Robillard is passionate about nature and outdoor adventure, and she wrote the content for her website, which is inviting and full of detail. She has been in southern Alberta for 18 years after growing up on Vancouver Island, and has come to love the landscapes, forests, and coulees in the area. She especially enjoys studying and teaching natural navigation. Natural navigation is about reading nature — understanding how the sun and wind affect the natural earth and being able to tell which direction is north, south, east, or west based on your observations. Examples of this are evident in the tree’s bark, which is darker on the north side of a tree. Another is if there is lichen all around a rock, the brightest lichen will be facing south.

She said, “I was not planning on going back to work at this time, however, I couldn’t resist the pull this field of work had on me, so I went back to school, started up, and founded Academy in the Wild.”

“Academy in the Wild immerses children in supported, yet unstructured, play-based learning experiences in our 10-week programs,” she said. “We aim to foster and build children’s resilience, connection, and environmental stewardship through adventure and discovering the wild. We fan the flames of children’s natural interests, igniting curiosities, amazement, and wonder—in and for our wild world.”

She said that the program days are “always unique and catered on the whims and interests of the children.” One of the features that sets the program apart is the ‘risky play’ aspect it integrates. The Academy’s web page says, “We are such a risk-averse to society, that often children are wrapped in cotton wool to ensure they come to no harm, but this also denies them the opportunities for so much growth.”

“Children need to take some risks. As parents, this makes us anxious; we want our children to be safe. But if we keep them in bubbles and never let them take any risks, they won’t know what they can do, and they may not have the confidence and bravery to face life’s inevitable risks. Yes, you can get hurt from climbing a tree or hammering nails and running at high speeds through the woods. But it doesn’t mean you shouldn’t do it; the lessons we learn from failure are just as important, if not more, than what we can learn from success.”

That aspect might be frightening some parents, but it makes sense, and it’s not as if she’s encouraging kids to swim alone across the Oldman River.

She described a class by saying, “They may be playing in the ‘mud kitchen’, then get distracted by a shiny green beetle, which we of course will follow, speculating the who, what, where, and how of it!
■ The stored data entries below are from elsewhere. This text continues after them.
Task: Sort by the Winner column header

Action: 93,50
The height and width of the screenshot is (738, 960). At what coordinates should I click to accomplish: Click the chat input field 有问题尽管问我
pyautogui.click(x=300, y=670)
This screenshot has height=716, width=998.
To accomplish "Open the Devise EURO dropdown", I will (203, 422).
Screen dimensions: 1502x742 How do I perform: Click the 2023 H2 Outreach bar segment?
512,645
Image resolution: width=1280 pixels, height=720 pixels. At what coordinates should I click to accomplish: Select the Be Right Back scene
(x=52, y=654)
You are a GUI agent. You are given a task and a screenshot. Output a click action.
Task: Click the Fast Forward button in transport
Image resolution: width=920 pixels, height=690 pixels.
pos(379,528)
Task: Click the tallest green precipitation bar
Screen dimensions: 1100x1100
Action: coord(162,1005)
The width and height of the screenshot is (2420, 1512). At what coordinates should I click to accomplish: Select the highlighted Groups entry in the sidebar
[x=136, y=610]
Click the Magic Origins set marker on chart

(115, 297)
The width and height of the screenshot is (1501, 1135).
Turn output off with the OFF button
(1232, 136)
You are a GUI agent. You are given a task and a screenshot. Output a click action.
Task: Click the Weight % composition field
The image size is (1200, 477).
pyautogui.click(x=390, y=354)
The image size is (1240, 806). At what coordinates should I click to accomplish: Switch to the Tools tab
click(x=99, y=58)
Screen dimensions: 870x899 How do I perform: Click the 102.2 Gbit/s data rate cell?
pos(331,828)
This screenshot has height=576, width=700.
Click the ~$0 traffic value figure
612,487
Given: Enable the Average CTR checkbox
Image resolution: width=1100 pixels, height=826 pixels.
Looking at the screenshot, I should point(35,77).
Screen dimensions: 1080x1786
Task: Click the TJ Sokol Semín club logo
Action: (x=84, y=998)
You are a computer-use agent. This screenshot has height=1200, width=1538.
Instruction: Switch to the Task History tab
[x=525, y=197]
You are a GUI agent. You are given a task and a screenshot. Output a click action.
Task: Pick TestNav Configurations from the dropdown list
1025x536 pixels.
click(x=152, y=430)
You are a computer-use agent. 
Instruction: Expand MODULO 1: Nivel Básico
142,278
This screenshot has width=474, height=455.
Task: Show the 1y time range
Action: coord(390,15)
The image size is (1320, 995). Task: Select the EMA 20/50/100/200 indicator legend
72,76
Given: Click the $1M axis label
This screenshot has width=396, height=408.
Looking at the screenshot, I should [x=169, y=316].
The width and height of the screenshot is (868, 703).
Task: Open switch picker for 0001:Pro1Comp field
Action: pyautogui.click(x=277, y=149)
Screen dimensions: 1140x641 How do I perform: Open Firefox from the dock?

Then we may come across some goldenrod gulls that have naturally dried from the changing seasons. Inspired, we cut them off, drill holes, and string necklaces, talking about how this practice is ancient and indigenous.”

The program has core routines that the group follows each day. Conversations, group storytelling, books, and sit spots all aim to expand on the day’s learnings and “deepen their connection to the wild earth.”

“These core routines help create a feeling of community within our program, creating a space that feels both comfortable and safe for the children. For our older children, we incorporate bushcraft, survival, and remote first aid skills to help build on their self-confidence, independence, and add hands-on practical skills to their ‘toolbox’.”

Robillard’s feelings about nature paint a vivid picture. “The forest has always been like a warm hug to me. I always think back to picking buckets of huckleberries and smashing them up with sugar just to eat spoonfuls. (I also remember) building countless hidden forts around the property, fishing in one of our property’s creeks and never catching anything, which I’m grateful for, and falling asleep cuddled up to my friend Cosmo, who was a pig.”

“Going into the shop with my dad to work on a new project and gardening with my mom. All of these moments and people have had the largest impact on the reverence and respect I give both the earth and its animals. We are supposed to be good stewards to the earth. I feel we are failing. We have to raise the next generations to think better, to do better for our earth. It starts with allowing children the time to truly connect with it, build up a personal relationship, and witness its marvels up close. If we just talk to children they will never learn, we must show them.”